━━━━━ Excerpted passage

Ken Medlock OBE Reaches 100 and deliveres a Roscoe Lecture in Liverpool

Sep 17, 2014 | News

Ken Medlock - celebrates his centenary and delivers a Roscoe Lecture

Ken Medlock – celebrates his centenary and delivers a Roscoe Lecture

It seems extraordinary that in a year when, through our Roscoe Lectures and at various public ceremonies, we have been commemorating the outbreak of one of the most deadly conflicts in the history of mankind, with over 37 million military and civilian casualties, including 16 million fatalities, that we are also able to celebrate another anniversary, from that same year, 1914: an anniversary and a birthday which saw the beginning of a new life.

Today, Ken Medlock is here, as a centenarian, celebrating 100 years of a life well lived, reminding us that even in the darkest moments of history the creation of new life represents a moment of hope.

Ken regularly attends our Roscoe Lecture series and has been a wonderful supporter of the Roscoe Foundation for Citizenship. Where better to mark Ken’s centenary than here in the Roscoe Room of Liverpool John Moores University.

George Kenneth Medlock OBE, JP, DL, MIMechE, Companion of CMI was born on September the 10th 1914 and brought up in the working class valleys of the Peak District, Derbyshire, during the era of the printing and textile trades.

He spent his early years in the small village of Birch Vale where his father worked for the Calico Printers Associations (CPA) printing works and where his mother had been a weaver.
Like all children in the village, Ken attended the local Council School but at the age of 10 he was enrolled as a fee paying scholar at New Mills Secondary School.

Despite his parents and teachers expectations for him to go further down the Grammar School education route, Ken was determined to be an engineer.

Ken Medlock's autobiography: A Good Innings"

Ken Medlock’s autobiography: A Good Innings”

So at the age of 14 he left school and started a 7-year apprenticeship as a mechanic at the printing works in Birch Vale, whilst attending evening classes at the Manchester College of Technology. After achieving his qualifications and now a member of the Institution of Mechanical Engineering (MIMechE) Ken moved on to work in the CPA’s Engineering Department.

In 1938, with the demise of the printing and textile industry, Ken applied for and attained a position with the Cooperative Wholesale Society’s (CWS) Engineering Department. He became Chief Engineer for CWS Newcastle Region in 1946, returning to Manchester as Chief Engineer in 1951.

━━━━━━━━━━
━━━━━ Raw data

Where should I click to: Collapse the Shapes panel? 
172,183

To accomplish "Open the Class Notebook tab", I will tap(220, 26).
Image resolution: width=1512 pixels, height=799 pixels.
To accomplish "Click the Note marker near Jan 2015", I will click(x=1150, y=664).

━━━━━━━━━━
━━━━━ Raw data

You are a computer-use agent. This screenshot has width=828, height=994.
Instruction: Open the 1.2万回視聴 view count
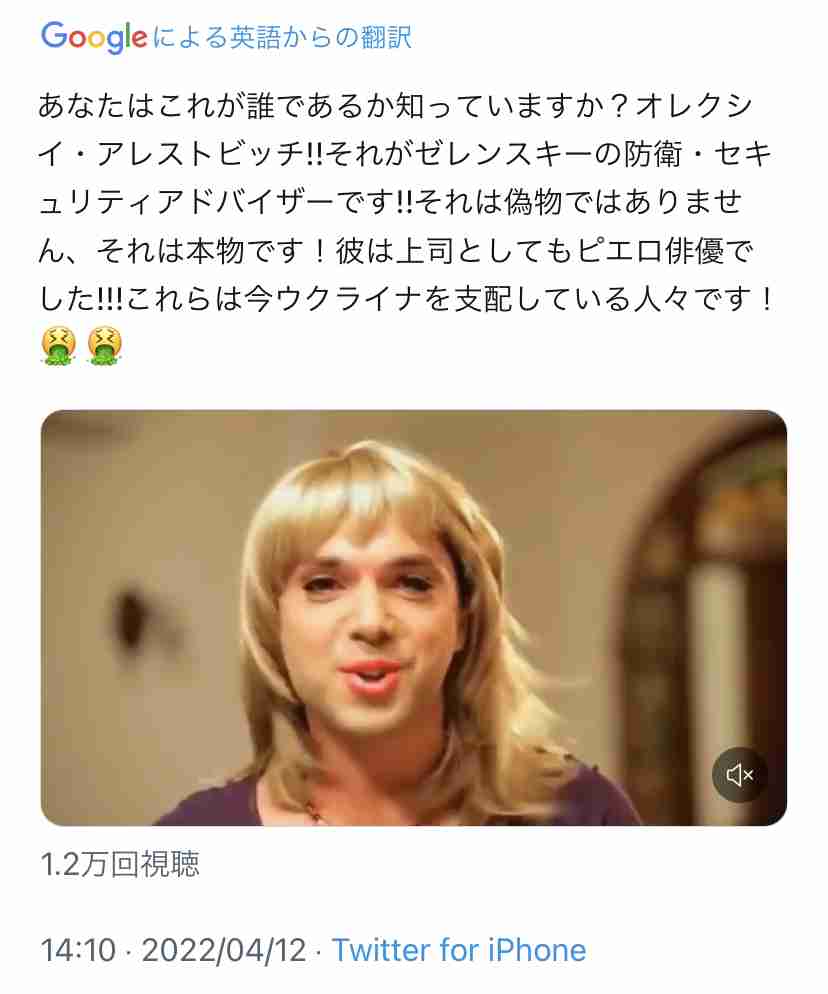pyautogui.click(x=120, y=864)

━━━━━━━━━━

Problems and tasks -
**1)** Quote the Ken Medlock article from "Sep 17, 2014" up to and including "moment of hope.".
**2)** Summarize the Ken Medlock article in two sentences.
**3)** Carry on the Ken Medlock article from its last sentence.

Task-by-task answers -
**1)**
Sep 17, 2014 | News

Ken Medlock - celebrates his centenary and delivers a Roscoe Lecture

Ken Medlock – celebrates his centenary and delivers a Roscoe Lecture

It seems extraordinary that in a year when, through our Roscoe Lectures and at various public ceremonies, we have been commemorating the outbreak of one of the most deadly conflicts in the history of mankind, with over 37 million military and civilian casualties, including 16 million fatalities, that we are also able to celebrate another anniversary, from that same year, 1914: an anniversary and a birthday which saw the beginning of a new life.

Today, Ken Medlock is here, as a centenarian, celebrating 100 years of a life well lived, reminding us that even in the darkest moments of history the creation of new life represents a moment of hope.

**2)** Ken Medlock, born on September 10, 1914, and raised in Birch Vale in the Peak District, marked his centenary in the Roscoe Room of Liverpool John Moores University, where he is a regular at the Roscoe Lecture series. Set on becoming an engineer, he left school at 14 for a mechanic's apprenticeship and later joined the Cooperative Wholesale Society's Engineering Department in 1938, becoming Chief Engineer for its Newcastle Region in 1946 and returning to Manchester as Chief Engineer in 1951.

**3)**
Ken was appointed a Director in 1960 and then in 1967 he was appointed Deputy CEO responsible for the Non Food Division. He played a pivotal role in the re-organisation of the CWS and it was also during this time that Ken was appointed as Chairman of John Wisden & Co, Publishers of Wisden Cricketers’ Almanac (1960-1970).

In 1971 Ken resigned his post with Cooperative Wholesale Society to take up a new challenge as CEO and Secretary of the Birkenhead and District Cooperative Society where he served until 1975.
In 1972 Ken was one of the prime movers behind the establishment of Radio City in Liverpool.
It was the year I was elected to the City Council and the year Ken and I first met.
In 1973 he became Chairman of Radio City – a post he held until 1985. During his term at Radio City Ken was invited to join the Merseyside Chamber of Commerce (now known as the Liverpool Chamber of Commerce) and starting as Vice Chairman (shared) in 1982, he was then appointed as Vice Chairman in 1984 and subsequently Chairman from 1986 to 1988.

During his time at Merseyside Chamber of Commerce Ken was asked to become involved with various Voluntary Housing Associations where he served from 1978 until 1998 on a number of modernisation projects.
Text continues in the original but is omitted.